* In-kernel QLE2462 driver LU enumeration bug?
@ 2006-01-26 12:49 Tore Anderson
2006-02-06 23:11 ` Andrew Vasquez
0 siblings, 1 reply; 5+ messages in thread
From: Tore Anderson @ 2006-01-26 12:49 UTC (permalink / raw)
To: linux-scsi
[-- Attachment #1: Type: text/plain, Size: 2579 bytes --]
Hi. I've had large problems making a setup where I'm using a QLE2462
card in order to connect to an EMC CLARiiON AX100. Port 1 of the HBA
is connected to Storage Processor A ("SPA") of the AX100, while port 2
is connected to SPB.
There are two RAIDs on the AX100, one containing five LU's of 230 GB
each, containing EXT3 file systems labeled "data{1,2,3,4,5}". SPB is
the designated controller for all these LUs.
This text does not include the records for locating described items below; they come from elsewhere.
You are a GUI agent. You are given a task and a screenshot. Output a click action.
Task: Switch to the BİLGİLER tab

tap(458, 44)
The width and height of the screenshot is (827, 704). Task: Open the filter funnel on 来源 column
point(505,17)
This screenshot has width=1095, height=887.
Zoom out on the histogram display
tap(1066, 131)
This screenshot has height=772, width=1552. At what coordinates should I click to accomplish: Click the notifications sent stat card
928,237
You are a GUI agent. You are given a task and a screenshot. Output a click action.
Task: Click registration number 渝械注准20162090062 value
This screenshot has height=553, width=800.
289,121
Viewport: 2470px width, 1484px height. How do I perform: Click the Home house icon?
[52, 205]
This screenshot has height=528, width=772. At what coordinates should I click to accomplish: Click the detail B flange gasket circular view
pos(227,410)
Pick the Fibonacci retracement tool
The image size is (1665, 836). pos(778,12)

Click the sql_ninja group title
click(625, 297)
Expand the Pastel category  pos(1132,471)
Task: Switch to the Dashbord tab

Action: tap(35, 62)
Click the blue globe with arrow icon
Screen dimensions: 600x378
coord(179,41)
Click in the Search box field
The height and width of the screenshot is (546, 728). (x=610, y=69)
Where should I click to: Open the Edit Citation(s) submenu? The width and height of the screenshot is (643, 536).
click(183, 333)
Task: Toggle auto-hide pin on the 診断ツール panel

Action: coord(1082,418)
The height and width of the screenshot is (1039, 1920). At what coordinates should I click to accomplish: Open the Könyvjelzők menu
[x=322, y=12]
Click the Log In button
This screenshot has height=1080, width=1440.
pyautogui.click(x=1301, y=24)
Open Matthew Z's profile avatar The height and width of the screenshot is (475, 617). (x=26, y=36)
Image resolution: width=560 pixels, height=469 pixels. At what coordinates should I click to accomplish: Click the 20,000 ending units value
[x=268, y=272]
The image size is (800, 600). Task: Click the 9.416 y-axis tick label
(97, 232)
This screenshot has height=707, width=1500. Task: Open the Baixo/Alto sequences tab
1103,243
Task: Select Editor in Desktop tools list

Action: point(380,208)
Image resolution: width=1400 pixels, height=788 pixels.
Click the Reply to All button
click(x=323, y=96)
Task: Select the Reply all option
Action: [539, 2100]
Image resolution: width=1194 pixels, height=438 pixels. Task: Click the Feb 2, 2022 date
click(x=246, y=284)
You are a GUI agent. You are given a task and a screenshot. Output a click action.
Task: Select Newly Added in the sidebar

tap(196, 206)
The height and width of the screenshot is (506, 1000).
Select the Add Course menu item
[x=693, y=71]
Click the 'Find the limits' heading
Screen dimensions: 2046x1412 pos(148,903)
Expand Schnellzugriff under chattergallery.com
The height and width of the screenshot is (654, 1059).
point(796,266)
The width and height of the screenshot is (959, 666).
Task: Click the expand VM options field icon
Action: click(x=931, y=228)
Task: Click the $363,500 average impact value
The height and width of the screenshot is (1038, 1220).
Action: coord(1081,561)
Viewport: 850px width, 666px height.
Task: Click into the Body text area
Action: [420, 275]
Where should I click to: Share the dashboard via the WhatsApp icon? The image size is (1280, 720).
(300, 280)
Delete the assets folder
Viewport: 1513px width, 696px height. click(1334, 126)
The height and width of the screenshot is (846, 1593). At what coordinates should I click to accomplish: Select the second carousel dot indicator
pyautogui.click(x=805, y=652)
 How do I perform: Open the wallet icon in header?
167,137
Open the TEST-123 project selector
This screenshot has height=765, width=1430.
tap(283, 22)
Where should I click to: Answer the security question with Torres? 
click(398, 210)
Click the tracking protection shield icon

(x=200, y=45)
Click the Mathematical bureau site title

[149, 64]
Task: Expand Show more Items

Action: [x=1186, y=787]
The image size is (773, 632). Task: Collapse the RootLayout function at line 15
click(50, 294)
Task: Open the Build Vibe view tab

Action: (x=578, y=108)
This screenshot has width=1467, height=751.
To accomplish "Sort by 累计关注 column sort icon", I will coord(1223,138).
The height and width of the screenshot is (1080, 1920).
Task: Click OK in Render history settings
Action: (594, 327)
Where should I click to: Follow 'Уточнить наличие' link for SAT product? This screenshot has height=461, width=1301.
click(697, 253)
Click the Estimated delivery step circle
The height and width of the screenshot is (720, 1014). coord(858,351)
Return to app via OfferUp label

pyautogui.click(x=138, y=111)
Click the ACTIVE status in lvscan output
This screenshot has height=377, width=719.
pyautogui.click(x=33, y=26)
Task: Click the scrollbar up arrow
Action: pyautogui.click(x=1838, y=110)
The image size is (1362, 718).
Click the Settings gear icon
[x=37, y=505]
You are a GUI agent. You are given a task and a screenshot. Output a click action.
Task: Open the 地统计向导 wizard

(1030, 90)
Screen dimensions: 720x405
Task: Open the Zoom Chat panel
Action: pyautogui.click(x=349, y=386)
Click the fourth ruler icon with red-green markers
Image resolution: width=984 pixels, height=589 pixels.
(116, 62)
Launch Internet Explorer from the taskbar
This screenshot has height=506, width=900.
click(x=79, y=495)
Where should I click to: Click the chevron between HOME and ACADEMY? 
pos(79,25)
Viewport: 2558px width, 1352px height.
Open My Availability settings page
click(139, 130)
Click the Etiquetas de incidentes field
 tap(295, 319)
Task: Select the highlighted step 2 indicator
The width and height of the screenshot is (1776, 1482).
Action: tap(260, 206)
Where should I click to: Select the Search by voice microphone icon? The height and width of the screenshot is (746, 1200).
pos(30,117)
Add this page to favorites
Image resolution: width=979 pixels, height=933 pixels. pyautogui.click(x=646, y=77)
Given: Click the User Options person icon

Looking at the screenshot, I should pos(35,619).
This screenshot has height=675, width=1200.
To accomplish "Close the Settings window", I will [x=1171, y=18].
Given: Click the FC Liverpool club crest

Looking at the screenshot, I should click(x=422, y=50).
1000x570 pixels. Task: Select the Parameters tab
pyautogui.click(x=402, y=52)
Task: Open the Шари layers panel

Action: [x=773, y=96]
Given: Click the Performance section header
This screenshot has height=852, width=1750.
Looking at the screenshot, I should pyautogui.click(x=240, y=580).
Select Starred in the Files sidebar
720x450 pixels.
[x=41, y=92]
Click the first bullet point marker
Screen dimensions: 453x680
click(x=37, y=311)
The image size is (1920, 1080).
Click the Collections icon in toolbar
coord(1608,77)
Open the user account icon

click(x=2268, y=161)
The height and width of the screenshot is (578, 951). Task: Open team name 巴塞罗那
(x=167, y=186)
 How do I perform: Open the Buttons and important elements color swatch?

The other RAID contains
only one LU of 10GB, containing an EXT3 file system labeled "postgres".
This LU is normally controlled by SPA.
Now, when I use kernel 2.6.12 with driver 8.01.01 from QLogic[1],
everything works just nice. I see a total of 12 LUs representing the
two paths to each LU, the postres one being available through the first
SCSI host the module registers, with a "ghost" LU being visible on the
second SCSI host, and vice verca for the data LUs. All as expected.
I load the qla2xxx module using ql2xfailover=0, as the driver to the
best of my knowledge are unable to send the necessary EMC-specific
"trespass" command to the ghost LU before actually using it.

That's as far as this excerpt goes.